Requirement :: Transcribe word for word the lines below from the line with "You are a GUI" through the line with "Task: Click the 1.1.1.1 entry in allowlist", ends included.

Input ::

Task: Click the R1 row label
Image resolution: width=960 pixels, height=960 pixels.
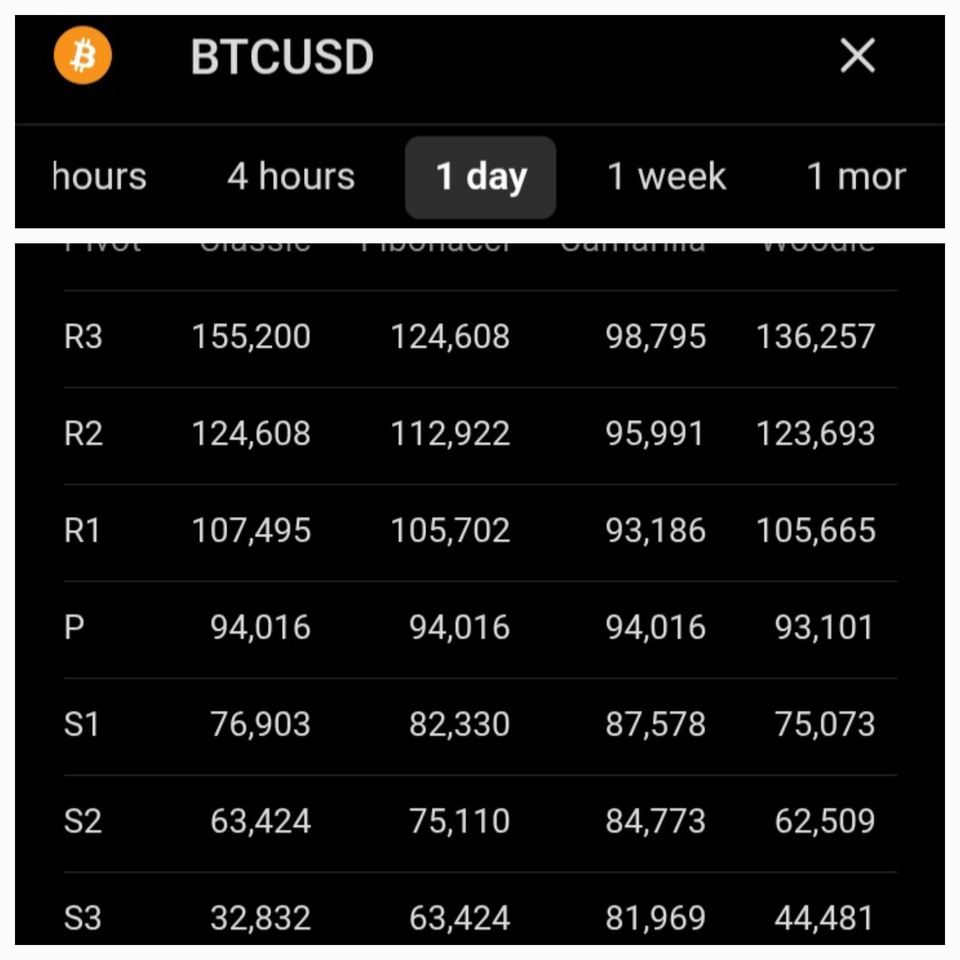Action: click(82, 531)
---
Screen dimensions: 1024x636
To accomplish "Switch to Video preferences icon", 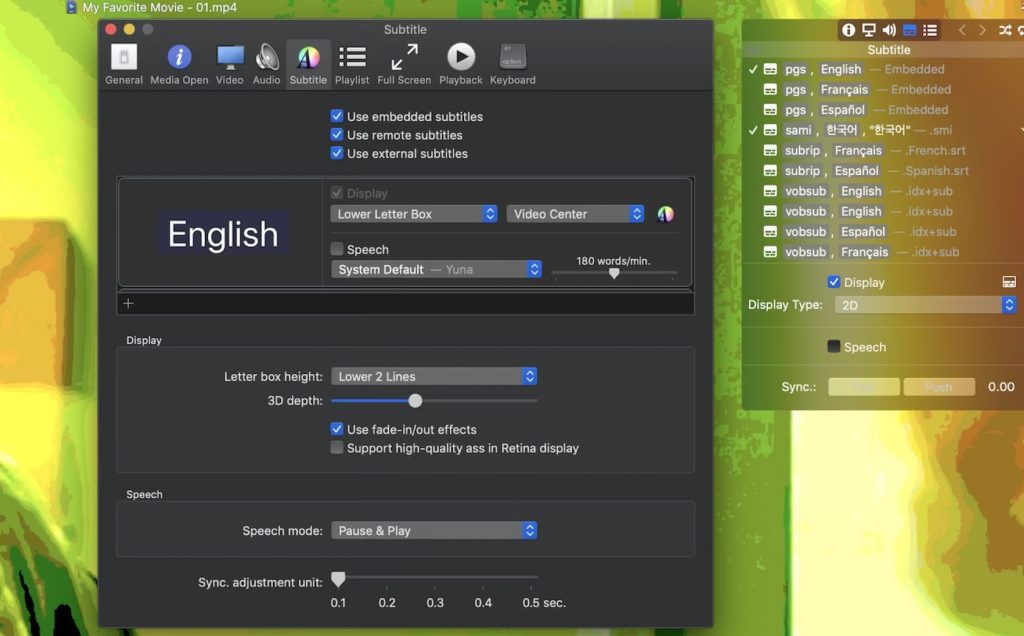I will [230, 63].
...
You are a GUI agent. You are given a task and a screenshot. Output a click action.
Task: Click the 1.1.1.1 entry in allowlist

Answer to this task ::
You are a GUI agent. You are given a task and a screenshot. Output a click action.
Task: Click the 1.1.1.1 entry in allowlist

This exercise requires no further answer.